§ WHAT IS NEEDED
The answer should hold nothing but the lines from the one with "Image resolution: width=1298" through the end of the listing below, each exactly as written.

§ DATA UNDER STUDY
•••••

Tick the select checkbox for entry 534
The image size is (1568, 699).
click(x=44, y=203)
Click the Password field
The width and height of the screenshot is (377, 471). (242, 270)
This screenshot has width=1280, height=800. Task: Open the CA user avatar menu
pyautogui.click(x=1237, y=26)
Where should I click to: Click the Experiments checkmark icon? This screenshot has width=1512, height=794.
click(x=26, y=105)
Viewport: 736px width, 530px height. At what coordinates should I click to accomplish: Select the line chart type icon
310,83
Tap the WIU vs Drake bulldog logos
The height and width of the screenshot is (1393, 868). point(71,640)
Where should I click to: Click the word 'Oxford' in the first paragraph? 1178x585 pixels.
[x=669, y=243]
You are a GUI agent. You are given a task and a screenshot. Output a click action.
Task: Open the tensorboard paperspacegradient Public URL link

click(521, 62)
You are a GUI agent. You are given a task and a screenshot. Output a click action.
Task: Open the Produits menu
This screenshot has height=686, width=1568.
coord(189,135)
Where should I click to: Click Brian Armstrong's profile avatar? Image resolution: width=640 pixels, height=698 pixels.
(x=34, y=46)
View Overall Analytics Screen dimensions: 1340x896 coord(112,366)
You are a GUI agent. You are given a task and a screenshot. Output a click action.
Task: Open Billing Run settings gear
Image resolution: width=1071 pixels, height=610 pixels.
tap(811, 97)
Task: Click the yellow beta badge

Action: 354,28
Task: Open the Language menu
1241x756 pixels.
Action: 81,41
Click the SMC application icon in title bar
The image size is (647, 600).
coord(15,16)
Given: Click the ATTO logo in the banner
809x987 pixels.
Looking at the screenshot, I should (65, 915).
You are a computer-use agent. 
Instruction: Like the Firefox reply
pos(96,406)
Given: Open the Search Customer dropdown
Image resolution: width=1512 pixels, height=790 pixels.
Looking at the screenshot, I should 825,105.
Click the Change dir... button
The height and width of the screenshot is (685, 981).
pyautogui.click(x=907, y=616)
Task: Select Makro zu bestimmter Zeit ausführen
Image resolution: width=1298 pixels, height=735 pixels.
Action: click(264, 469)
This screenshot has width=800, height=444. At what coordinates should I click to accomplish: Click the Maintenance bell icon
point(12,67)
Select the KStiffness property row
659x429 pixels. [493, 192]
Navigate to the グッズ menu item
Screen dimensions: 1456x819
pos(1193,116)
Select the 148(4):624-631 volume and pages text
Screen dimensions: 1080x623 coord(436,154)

•••••

§ ANSWER
Image resolution: width=1298 pixels, height=735 pixels.
Action: click(264, 469)
This screenshot has width=800, height=444. At what coordinates should I click to accomplish: Click the Maintenance bell icon
point(12,67)
Select the KStiffness property row
659x429 pixels. [493, 192]
Navigate to the グッズ menu item
Screen dimensions: 1456x819
pos(1193,116)
Select the 148(4):624-631 volume and pages text
Screen dimensions: 1080x623 coord(436,154)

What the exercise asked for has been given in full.